Introduction#
Bank of America analysts have indicated that the recent energy shock caused by tensions in the Middle East may delay the expected recovery in metals demand. Historically, such energy shocks have led to a decrease in demand growth by as much as 1 percentage point due to stalled economic activity.
Current Metals Consumption Trends#
Recent months have shown inconsistent patterns in metals consumption. In China, growth has slowed, while the United States and Europe have also seen subdued expansion. The bank previously suggested that demand needed to pick up in the second quarter to support the rally in metal prices, which have diverged from their fundamental values.
Impact on Specific Metals#
Copper prices have struggled to hold steady, prompting market participants to reduce their positions in the metal. Similarly, aluminum has faced a correction, even though the Middle East contributes about 9% of global aluminum supply. The ongoing conflict has raised concerns about commodity assets and logistics, affecting supply chains.
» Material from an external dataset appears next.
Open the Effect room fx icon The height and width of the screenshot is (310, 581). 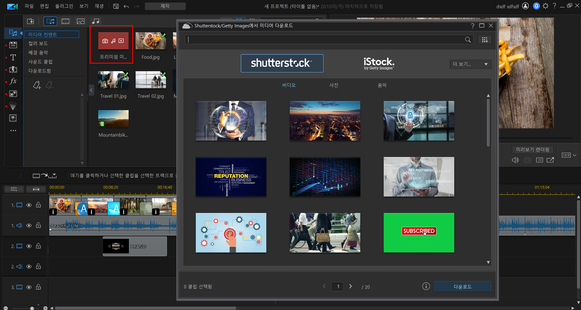coord(13,81)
Energy Security and Future Outlook#
The rise in energy prices due to supply chain disruptions has sparked worries about potential shortages, which could lead to economic slowdowns in various countries. European Commission President Ursula von der Leyen emphasized the need for energy security and independence, highlighting the world's reliance on fossil fuels.
Bank of America believes that both copper and aluminum could benefit from a resolution to the conflict and increased spending on energy infrastructure. Additionally, uranium may see renewed interest as focus shifts toward nuclear energy. China has met its renewable energy targets ahead of schedule, but there are concerns about a decrease in grid spending in the coming years. The bank estimates that power generation capacity in China, the U.S., and Europe must grow by at least 4%, 2%, and 2% annually through 2030, respectively, to support this transition. This shift in the global energy landscape could position metals like copper, aluminum, and potentially uranium as key beneficiaries of increased grid investments.